1 in 10 retailers facing imminent collapse as economic damage accumulates
One in ten businesses in the wholesale and retail sector (9%) are facing imminent collapse as they state they will not survive another month of the lockdown, according to the latest wave of the Opinium-Cebr Business Distress Tracker.
Further to this, the long-term damage to the economy continues to accumulate as the time that businesses anticipate they will need to recover from the crisis is now 28 weeks. This is a 3 week increase since the last Tracker, just a fortnight ago, and suggests the longer the lockdown persists, the longer it will take for businesses to rebuild.
Business Distress Tracker topline results
- Despite the damage that is piling up, there is a glimmer of hope that some businesses have made it through the lowest point of the coronavirus crisis, as more than two-fifths (41%) reported a positive outlook for the next 12 months. This is the first time during the crisis that the number of businesses with a positive assessment of future conditions has outweighed the number with a negative assessment.
- However, even though there are improvements in sentiment, conditions remain extremely challenging by any historical standard, and more than half a million (510,000) businesses are at a high risk of entering insolvency.
- The severity of the crisis varies between sectors. While, nearly one in ten (9%) businesses in the wholesale & retail sector state that they will not survive another month of the lockdown, manufacturers appear more resilient.
The Opinium-Cebr Business Distress Tracker checks the pulse of the UK business community on a fortnightly basis, as firms across the country grapple with the unprecedented challenges brought about by the coronavirus crisis. The Tracker is based on a survey of 500 business across the country, representing a broad range of industries and business sizes.

## EXERCISE
In the business distress article, shorten the paragraph beginning "Further to this, the long-term damage" and keep its main facts.

Stored items from a collection:
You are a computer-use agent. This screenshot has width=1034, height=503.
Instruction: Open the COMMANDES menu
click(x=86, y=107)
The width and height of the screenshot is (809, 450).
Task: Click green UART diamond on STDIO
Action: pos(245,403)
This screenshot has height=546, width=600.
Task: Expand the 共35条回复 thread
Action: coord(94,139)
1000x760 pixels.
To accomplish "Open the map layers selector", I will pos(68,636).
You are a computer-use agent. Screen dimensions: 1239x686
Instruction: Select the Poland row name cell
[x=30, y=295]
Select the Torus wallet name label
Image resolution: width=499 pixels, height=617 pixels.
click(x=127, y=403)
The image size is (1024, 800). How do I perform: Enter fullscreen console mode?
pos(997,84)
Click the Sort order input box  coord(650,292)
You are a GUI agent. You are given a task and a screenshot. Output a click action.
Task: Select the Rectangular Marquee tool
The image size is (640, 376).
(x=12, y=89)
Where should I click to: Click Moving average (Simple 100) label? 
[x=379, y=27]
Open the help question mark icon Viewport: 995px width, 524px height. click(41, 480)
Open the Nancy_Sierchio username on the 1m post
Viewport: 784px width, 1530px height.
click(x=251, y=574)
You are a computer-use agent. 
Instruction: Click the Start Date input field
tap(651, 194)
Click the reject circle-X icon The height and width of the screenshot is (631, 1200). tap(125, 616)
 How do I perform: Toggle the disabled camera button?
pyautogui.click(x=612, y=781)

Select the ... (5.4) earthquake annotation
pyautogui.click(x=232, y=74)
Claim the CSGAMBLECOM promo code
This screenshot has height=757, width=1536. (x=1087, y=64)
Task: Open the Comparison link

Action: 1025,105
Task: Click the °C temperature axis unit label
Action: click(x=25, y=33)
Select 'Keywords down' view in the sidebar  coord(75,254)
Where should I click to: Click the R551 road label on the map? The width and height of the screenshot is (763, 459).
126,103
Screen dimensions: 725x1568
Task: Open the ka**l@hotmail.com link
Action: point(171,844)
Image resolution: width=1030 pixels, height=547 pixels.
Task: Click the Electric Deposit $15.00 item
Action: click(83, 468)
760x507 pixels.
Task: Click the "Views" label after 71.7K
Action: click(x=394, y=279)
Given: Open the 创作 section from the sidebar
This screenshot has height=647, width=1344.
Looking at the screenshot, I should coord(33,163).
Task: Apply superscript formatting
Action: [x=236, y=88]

## YOUR RESPONSE
Businesses now expect to need 28 weeks to recover from the crisis. That is 3 weeks more than in the Tracker released a fortnight earlier, which suggests that the longer the lockdown lasts, the longer businesses will take to rebuild.